Records to use:
^^^^^^^^^^^^^^^^
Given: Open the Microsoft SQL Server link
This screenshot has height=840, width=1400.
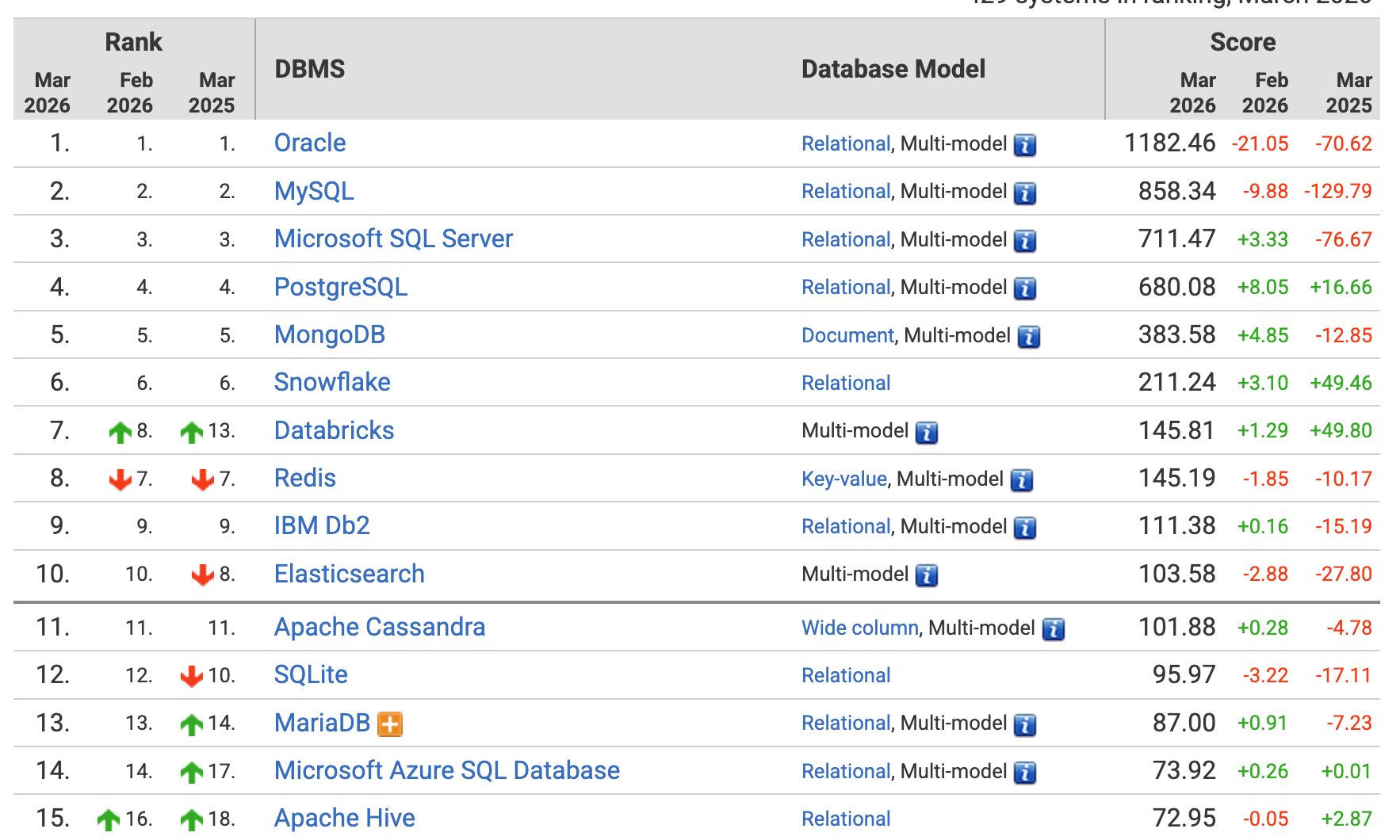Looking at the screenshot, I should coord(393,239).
^^^^^^^^^^^^^^^^
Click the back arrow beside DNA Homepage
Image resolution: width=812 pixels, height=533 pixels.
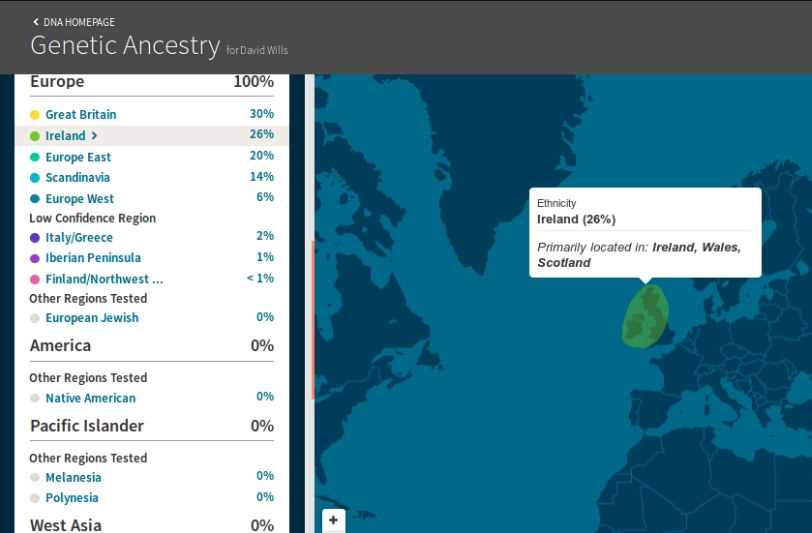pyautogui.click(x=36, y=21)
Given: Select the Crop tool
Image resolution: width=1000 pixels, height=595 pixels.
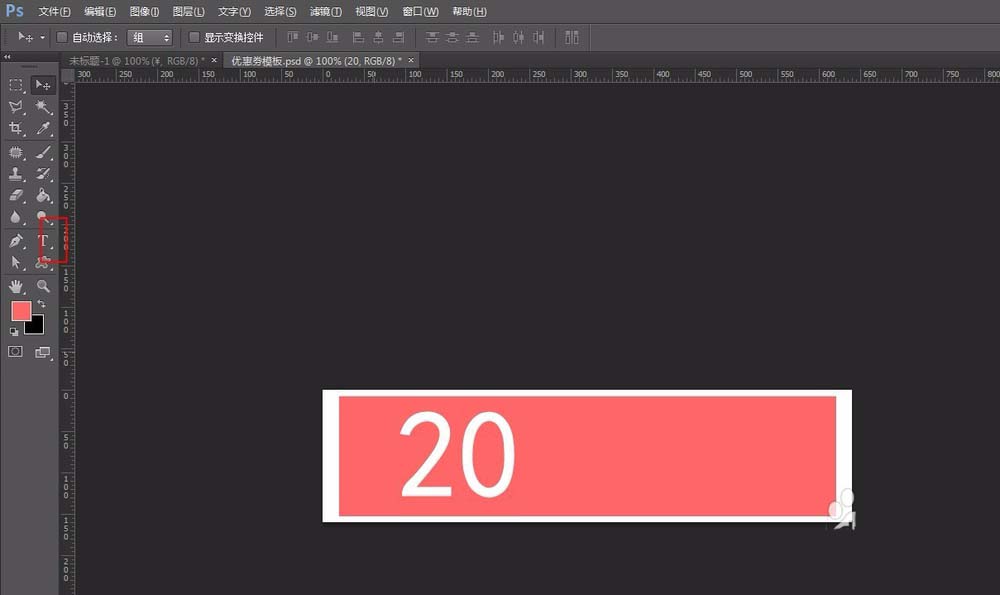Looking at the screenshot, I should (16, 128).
^^^^^^^^^^^^^^^^
Locate the word "Given" in the entries, and copy every line where it is found.

Exercise result:
Given: Open the Microsoft SQL Server link
Given: Select the Crop tool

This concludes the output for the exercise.